I concentrate mainly on horse racing and football, but if I have a strong fancy or just want a bit of interest in another sporting event I’m watching - then Yes I’ve been known to dabble in most things from Big Brother, Darts, F1, Tennis and Golf. Most of these other sports are though only on the big events and, like I’ve said, only to spice up the fact that I’m probably going to be watching it anyway and like Skybet say – “it matters more when there’s money on it”
I think that you will find very few layers on the exchanges that can make a steady profit across more than 4 or 5 sports. In my opinion those who do better are the ones that can concentrate on just one or at the most two sports and make a real effort to know your stuff on just these. You have to remember that even though you think you might know who the best darts or snooker players are on the circuit if you don’t really keep your ear to the ground for 52 weeks a year then this can be very costly if you want to delve into a lot of sports at once.
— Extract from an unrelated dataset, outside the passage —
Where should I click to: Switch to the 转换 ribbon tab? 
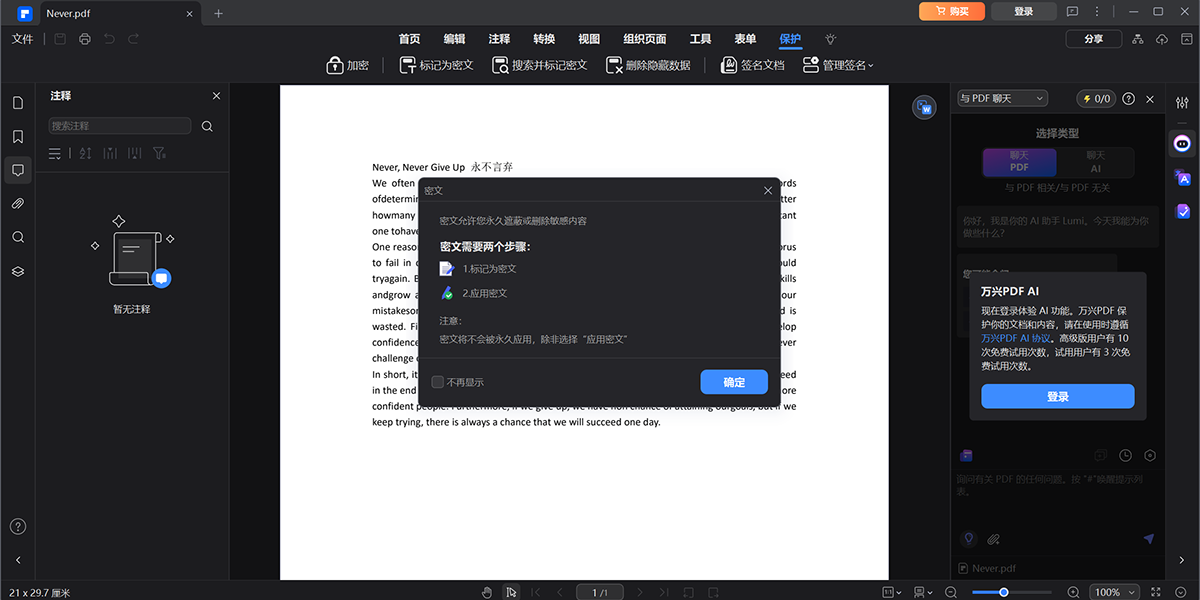(x=544, y=39)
In terms of my strategy, with the horses I tend to just lay a horse and then stand by my opinions. There are times when I will lay the bet off, if the price drifts a lot, but most of the time now I will just lay to level stakes. About 3 years ago I spent around a year being a full time trader on Betfair and although you can show a decent profit it can be a lonely world and with the amount of racing there is these days you can find yourself working longer than you would in a normal job. I found it easier to set a limit to make each race by backing and laying horses that would move in the market and in the space of about 5-10 mins before each race you could easily find yourself with an all-green book with little effort at all. That’s the easy bit, but if the market starts to go against you it now when you have some tricky decisions to make. Do you leave your lay with a huge liability, try to get out of the bet in-running, or do you lay the bet off for a loss? These scenarios are normally what lead to a lot of people’s downfall on the exchanges and it’s key to know how to react and handle them should they go against you.
What is your Golden rule of laying?
I’ve learnt bundles from the exchanges and apart from trading for a year for a little profit each week it’s only really been in the last year or so that I’ve become disciplined enough to make monthly profit from the exchanges. So based on that my golden rules of laying would be –
And finally, have you any advice for Donkeyites?
My final bit of advice would be to make sure you try to record all your bets. I know the exchanges offer great statement and profit and loss facilities, but it’s always good to keep your own record, with as much information as you can, in a separate spreadsheet. Then each week or month you can at least analyse your bets in a bit more detail and if you do have a good or even a bad run you might be able to see why.